Glick emphasizes that while it may be possible in a small business, it doesn’t happen in big
companies, “particularly in the world of the biggest U.S. companies.”
Hispanics like Stephen Quezada, majoring in accounting at the University of Houston, aspire
to enter a big company and ascend to the top levels of management.
“It is going to be difficult. I will have to work hard,” says Quesada, a second generation
Hispanic, son of an Ecuadorian father and a Mexican-American mother. “And I hope for a
company which values hard work, where race doesn’t matter.”
Other Hispanic students realize that the effort could be great. “It is easy to enter, what is
difficult is to have management positions,” says Victoria Guerrero, student of Marketing and
Finance and a representative for the UH chapter of the National Association of Hispanic MBA
Students.
However, some Latinos prefer to create their own company instead of opening a path in one
already established. “My idea is to create my own company,” says Nathalie Hendricks, UH
finance student who defines herself as “diverse, a mix of Mexicans, Europeans and
Americans.”
On impulse
One example that this may be possible in spite of the challenges is Javier Loya. Born in El
Paso, Texas, and a Houston resident, Loya created his own company, Choice! Energy,
focused on making transactions of oil, natural gas and electricity for other companies.
4. Loya studied Political Science at Columbia University in New York and learned to sell energy
contracts when he was working for United Crude Oil in Connecticut.
In 1994, he created Choice! Energy, which today has 85 employees and annual revenue of
$60 million, according to Loya. The businessman says education was the decisive factor in
his career.
“I had the fortune of having parents, brothers and sisters that with education were able to get
a lot of things,” says Loya. He is the sixth of seven brothers of a family from Ciudad Juarez,
Mexico.
An effort to educate more Hispanic entrepreneurial leaders is currently underway in Houston.

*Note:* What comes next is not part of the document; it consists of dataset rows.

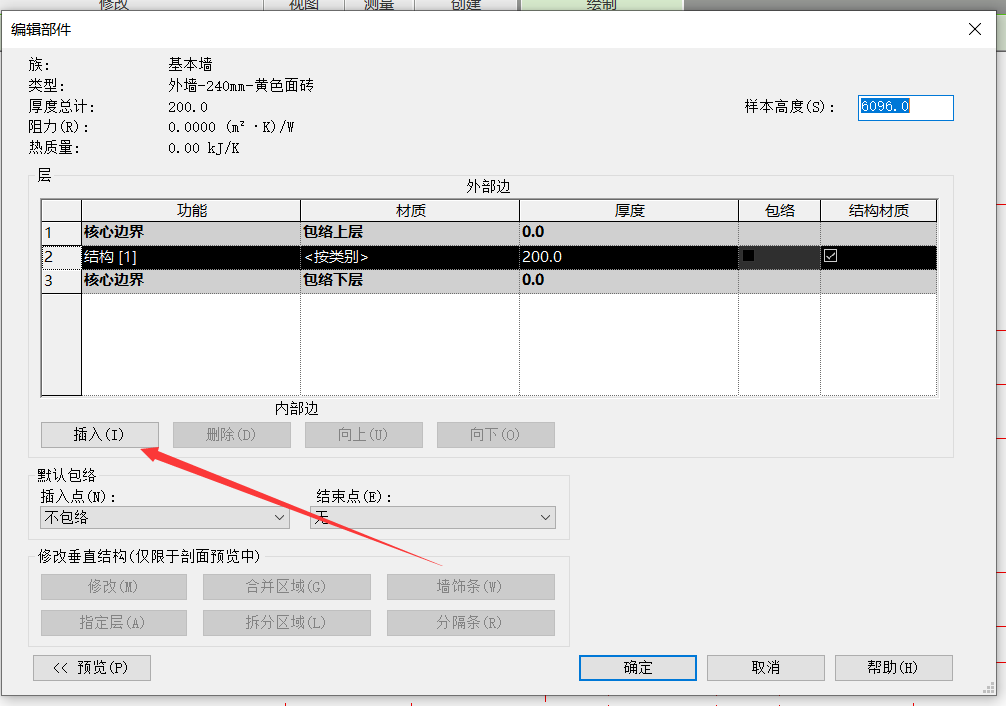This screenshot has width=1006, height=706.
Task: Confirm changes with the 确定 button
Action: click(637, 668)
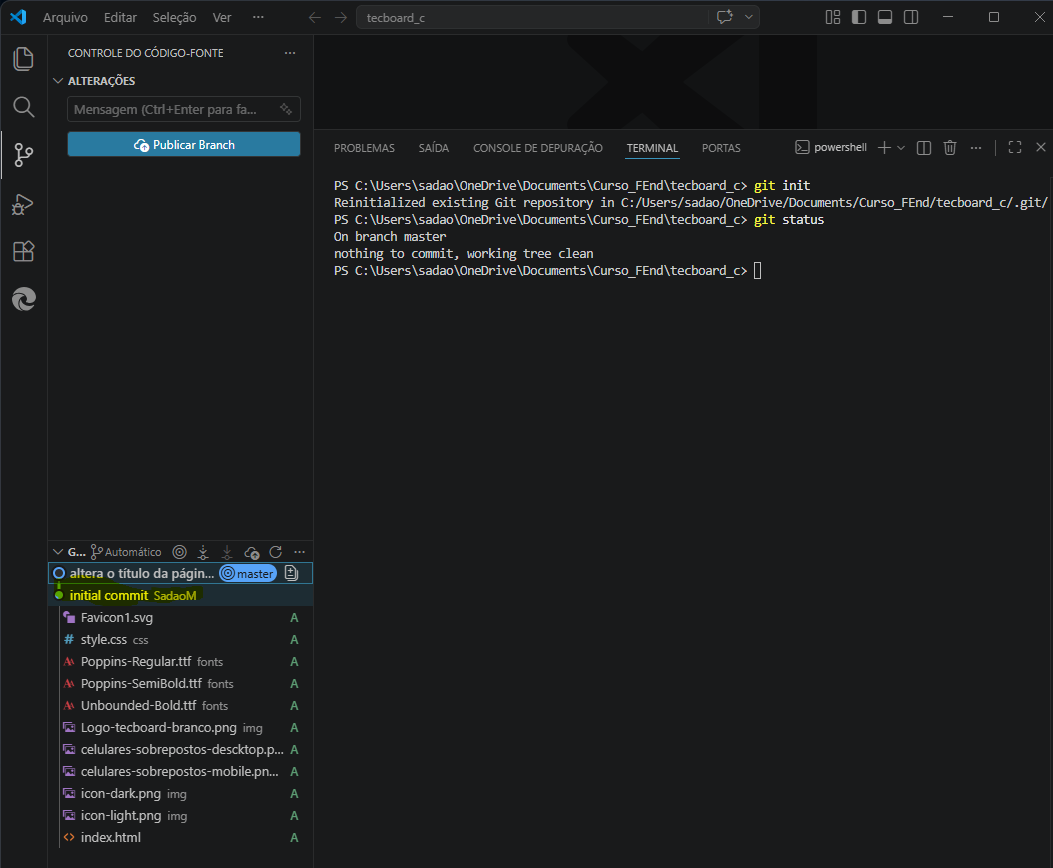Viewport: 1053px width, 868px height.
Task: Select index.html in the commit file list
Action: (110, 838)
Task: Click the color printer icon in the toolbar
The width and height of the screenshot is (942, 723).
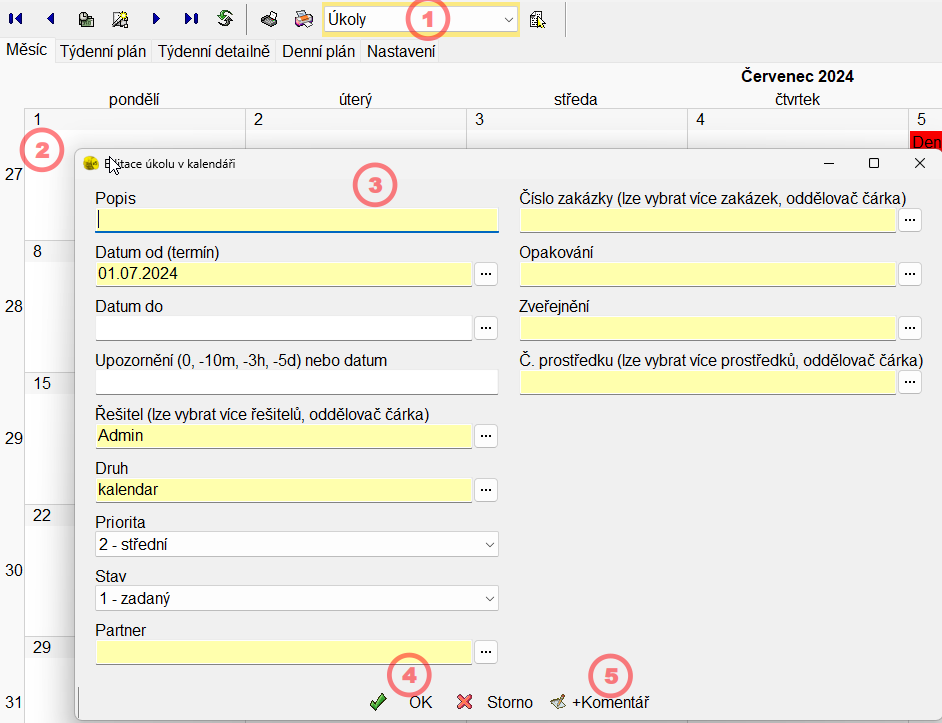Action: pyautogui.click(x=303, y=19)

Rice University, says Glick, tries to “incorporate diversity into the classroom” with a mix of
international students, some coming from Spanish-speaking countries, with Latino students
born in the U.S.
Sonia Perez says that AT&T promotes the creation of internal advisory groups called
Hacemos to give orientation to Hispanic employees. “Part of my responsibility is to make
sure Latino employees have the information they need to succeed in the corporate
structure,” she says.
Multinationals like Hewlett Packard, a technology company based in Palo Alto, Calif., with
branches in 170 countries, has developed a program called Crece y Gana to help employees
from different ethnic origins, mainly Latinos, to grow inside the company, says Olga Perez,
Vice President of Human Resources.
Perez, who recently was in Houston recruiting personnel, says: “ In the past few years, the
company has put emphasis on increasing diverse talent and identifying those people who
have leadership potential.”
However, the road ahead for Hewlett Packard could be long. According to its own numbers,
in 2006, 5.1 percent of its 6,868 managers were Hispanic, in contrast to 84 percent Anglo.